WASHINGTON -- Perhaps the most remarkable feature of the current dust-up between Republicans and Democrats on the issue of contraception is its staying power in the political conversation. An election season that seemed firmly tied to the economy has been all but consumed by a slice of the culture wars for several weeks. And with both sides unwilling to let the matter rest, it could be for several more.
Few Democratic and Republican strategists think many voters will have birth control on their minds when they cast their ballots. Many who were interviewed predicted that the topic would return to the back burner soon enough. But either out of political cynicism or legitimate policy concern, each side has been keenly invested in keeping the contraception war going for the time being.
"I don’t think this will be a defining debate," said Tad Devine, a longtime Democratic operative who has worked on several presidential campaigns. "I think there is an obsession with stuff like this. I think there is always the press, the media, whoever it is, when there is good conflict there is great coverage. And this was a classic conflict between powerful interests on opposite sides and it was easy to understand."
According to a Pew Research Center study, the attention being paid to the contraception debate has been greater than the news coverage. Twenty-seven percent of respondents said that they had followed the debate over the Obama administration's rule requiring religious institutions, such as hospitals and universities, to cover birth control in their health insurance plans. Just 12 percent said this was the story they followed closest. Compare that to economic news, which 42 percent of respondents said they followed very closely and 18 percent said was the story they followed the closest.
With respect to the coverage itself, the two topics are getting near-equal billing. Pew found that 10 percent of news aired from Feb. 6 to Feb. 12 was devoted to the economy, while 8 percent was devoted to the birth control rule. The 2012 presidential campaign dominated both, with 22 percent of the coverage.
There are obvious explanations for the numbers. Congress is considering bills on the birth control rule, with votes pushed off at least till next week. Meanwhile, few topics are as easy to distill along political, religious, or moral lines as contraception. The conversations and sound bites are tailor-made for cable news (see: Friess, Foster).

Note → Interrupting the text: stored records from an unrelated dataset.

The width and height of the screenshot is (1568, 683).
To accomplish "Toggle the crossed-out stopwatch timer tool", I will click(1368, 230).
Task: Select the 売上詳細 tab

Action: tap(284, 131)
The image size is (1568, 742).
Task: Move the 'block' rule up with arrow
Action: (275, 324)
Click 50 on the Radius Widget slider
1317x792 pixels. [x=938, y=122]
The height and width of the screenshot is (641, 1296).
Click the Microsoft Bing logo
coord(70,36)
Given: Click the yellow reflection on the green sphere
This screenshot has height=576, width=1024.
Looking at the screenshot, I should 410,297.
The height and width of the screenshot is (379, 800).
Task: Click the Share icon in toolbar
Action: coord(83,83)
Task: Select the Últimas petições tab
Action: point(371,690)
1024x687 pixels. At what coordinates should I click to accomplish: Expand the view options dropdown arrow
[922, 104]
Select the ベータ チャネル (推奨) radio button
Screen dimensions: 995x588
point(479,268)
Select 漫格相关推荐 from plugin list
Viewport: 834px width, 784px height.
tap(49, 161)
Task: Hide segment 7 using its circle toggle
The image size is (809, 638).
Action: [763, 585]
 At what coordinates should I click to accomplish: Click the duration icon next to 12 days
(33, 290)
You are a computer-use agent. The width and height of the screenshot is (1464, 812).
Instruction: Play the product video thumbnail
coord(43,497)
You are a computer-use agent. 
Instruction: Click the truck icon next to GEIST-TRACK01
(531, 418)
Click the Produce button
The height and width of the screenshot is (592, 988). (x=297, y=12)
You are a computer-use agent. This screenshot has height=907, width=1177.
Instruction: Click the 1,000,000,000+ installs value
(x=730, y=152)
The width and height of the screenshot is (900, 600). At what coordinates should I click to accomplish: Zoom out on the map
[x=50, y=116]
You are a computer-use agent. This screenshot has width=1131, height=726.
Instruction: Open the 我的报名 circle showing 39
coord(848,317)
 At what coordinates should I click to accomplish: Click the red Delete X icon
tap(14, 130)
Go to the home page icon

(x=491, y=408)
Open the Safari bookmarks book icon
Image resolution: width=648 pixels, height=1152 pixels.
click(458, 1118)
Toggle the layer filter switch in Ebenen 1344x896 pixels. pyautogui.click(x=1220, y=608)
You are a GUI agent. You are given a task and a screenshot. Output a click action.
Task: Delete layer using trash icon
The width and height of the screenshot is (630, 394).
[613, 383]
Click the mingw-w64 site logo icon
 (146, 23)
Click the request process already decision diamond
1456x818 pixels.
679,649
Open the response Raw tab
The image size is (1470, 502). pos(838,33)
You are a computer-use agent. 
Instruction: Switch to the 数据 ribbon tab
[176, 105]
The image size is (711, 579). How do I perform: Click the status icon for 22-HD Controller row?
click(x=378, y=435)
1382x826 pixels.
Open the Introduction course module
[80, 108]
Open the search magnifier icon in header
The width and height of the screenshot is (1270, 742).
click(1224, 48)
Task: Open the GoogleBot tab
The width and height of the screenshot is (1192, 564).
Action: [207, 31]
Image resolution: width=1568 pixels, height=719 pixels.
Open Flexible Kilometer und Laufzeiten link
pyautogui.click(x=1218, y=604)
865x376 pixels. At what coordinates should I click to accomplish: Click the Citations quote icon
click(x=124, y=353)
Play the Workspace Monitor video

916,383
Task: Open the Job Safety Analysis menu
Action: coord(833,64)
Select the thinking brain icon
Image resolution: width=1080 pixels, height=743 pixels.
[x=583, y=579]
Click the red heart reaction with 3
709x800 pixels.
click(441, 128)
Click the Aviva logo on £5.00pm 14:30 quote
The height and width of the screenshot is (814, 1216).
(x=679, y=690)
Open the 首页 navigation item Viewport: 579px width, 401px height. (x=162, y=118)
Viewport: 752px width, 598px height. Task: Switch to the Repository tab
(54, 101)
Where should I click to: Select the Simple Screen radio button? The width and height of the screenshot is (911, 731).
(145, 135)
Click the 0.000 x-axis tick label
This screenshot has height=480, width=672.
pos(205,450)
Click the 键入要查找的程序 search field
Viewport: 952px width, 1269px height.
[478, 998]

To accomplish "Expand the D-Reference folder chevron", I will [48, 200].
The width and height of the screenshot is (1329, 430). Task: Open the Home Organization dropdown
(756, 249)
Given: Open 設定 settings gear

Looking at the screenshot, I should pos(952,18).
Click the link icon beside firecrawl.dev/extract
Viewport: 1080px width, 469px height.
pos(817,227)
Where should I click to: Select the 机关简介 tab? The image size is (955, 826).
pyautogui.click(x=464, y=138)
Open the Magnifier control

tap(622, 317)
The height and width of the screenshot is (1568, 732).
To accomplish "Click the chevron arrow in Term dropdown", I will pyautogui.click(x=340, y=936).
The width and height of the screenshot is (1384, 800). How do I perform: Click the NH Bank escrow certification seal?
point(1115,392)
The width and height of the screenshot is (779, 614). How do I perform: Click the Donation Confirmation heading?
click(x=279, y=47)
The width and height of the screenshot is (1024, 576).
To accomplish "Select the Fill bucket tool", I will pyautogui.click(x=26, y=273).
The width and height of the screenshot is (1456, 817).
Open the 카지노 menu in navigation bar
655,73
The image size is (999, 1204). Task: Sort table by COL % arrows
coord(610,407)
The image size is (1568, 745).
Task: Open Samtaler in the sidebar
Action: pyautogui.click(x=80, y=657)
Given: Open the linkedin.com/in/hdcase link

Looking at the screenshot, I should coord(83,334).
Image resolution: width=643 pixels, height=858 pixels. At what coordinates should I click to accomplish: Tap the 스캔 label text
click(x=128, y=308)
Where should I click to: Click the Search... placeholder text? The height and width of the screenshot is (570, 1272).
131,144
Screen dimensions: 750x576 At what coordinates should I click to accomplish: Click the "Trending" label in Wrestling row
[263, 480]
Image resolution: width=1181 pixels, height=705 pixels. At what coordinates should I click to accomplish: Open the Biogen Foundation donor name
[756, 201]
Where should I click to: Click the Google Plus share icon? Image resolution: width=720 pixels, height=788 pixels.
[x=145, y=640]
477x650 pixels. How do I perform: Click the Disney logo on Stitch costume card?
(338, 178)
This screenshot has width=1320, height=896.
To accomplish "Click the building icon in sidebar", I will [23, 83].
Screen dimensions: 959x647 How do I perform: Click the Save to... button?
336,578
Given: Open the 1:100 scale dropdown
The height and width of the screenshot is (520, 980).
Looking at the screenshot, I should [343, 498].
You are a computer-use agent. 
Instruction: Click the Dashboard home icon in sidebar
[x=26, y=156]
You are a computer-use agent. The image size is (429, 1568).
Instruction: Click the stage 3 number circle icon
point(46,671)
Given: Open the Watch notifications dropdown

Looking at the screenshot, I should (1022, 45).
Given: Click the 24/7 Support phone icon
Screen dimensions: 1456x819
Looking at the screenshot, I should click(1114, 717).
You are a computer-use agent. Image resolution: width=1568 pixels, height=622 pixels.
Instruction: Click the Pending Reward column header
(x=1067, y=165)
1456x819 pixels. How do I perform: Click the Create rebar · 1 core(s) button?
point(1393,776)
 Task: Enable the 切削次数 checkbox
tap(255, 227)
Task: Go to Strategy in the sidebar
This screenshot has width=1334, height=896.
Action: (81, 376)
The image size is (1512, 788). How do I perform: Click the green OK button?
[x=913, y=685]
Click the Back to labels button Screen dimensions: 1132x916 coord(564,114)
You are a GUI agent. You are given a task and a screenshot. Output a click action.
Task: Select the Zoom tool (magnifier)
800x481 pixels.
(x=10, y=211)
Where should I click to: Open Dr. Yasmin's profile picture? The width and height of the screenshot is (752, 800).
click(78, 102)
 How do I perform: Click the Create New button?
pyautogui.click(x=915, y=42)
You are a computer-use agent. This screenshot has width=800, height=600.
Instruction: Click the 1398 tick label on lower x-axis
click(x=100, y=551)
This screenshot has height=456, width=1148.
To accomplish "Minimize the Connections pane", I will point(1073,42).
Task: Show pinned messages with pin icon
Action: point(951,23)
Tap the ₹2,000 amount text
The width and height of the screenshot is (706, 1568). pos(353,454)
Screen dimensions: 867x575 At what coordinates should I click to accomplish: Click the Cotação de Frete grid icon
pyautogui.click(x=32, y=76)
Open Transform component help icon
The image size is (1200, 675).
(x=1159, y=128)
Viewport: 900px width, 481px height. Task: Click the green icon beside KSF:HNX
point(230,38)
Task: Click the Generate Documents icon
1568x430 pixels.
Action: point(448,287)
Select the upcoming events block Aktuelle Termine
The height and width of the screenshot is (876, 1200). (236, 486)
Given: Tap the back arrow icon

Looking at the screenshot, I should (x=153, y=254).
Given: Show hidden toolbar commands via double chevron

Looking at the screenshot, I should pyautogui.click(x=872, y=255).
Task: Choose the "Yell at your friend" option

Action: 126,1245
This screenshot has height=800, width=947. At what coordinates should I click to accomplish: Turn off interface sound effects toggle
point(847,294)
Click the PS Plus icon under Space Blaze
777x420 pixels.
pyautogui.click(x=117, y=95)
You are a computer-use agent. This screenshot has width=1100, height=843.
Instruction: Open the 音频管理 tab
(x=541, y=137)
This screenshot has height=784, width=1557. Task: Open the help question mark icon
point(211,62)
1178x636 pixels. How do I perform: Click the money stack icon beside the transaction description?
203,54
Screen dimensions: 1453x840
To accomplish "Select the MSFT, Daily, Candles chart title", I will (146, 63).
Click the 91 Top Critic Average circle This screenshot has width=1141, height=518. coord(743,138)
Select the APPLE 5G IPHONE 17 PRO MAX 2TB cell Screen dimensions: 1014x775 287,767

The issue also touches squarely on some of the central themes of the Republican primary, whether it be the federal government's role in health care coverage or the contest over who has the best cultural conservative credentials.
"It's wrong to characterize this fight as over contraception. It's about freedoms and liberties," Santorum's top spokesman, Hogan Gidley, told The Huffington Post's Jon Ward. "This kind of mandate has been around for a while. All the president did was take it out of RomneyCare and put it at the national level. There is one thing that contraception issue does. It reminds people how intrusive and invasive Obama has been and at the same time how liberal Romney is, and how similar to Obama he is."
But the Obama administration's ruling, and the firestorm it produced, has also had a politically advantageous byproduct that few operatives like to discuss openly -- for fear of being branded a cynic.
For a short time period at least, each side has been granted a reprieve from weightier economic and budget debates, along with an open invitation to gin up energy and attention in their respective bases. The polls may be heavily slanted against Republicans on the issue. The topic may have tripped up several prominent Republican candidates in recent days, most notably Sen. Scott Brown (R-Mass.) who seemingly lacked a grasp of the policy details during a local interview on Wednesday.
But it's equally telling that several Republican Senate candidates have raised money and run ads against their Democratic opponents based on the Obama administration's ruling. On Thursday, The New York Times reported that evangelical and conservative groups were inching towards campaign mode in efforts to beat back the contraception mandate.
Democrats, meanwhile, could hardly be most ecstatic. The party is returning to previous heights of popularity amid a "resurgence and re-engagement of unmarried women." And with GOP senators putting their chips behind a bill that would not only reverse the contraception mandate, but also allow institutions to drop nearly all health care coverage for procedures that they found morally objectionable, that trend will likely continue.
"This is a terrible vote for them," one top Senate Democratic aide said of the amendment proposed by Sen. Roy Blunt (R-Mo.). "We are thrilled at the prospect about spending as much time as possible talking about this vote. They are caught between their base and a hard place."
All of which is not to dismiss the legitimate concerns of women's health care advocates over the prospects of insurance companies denying wide swaths of critical coverage. But, as one top GOP operative argued, "from a purely political standpoint," both parties "can gain."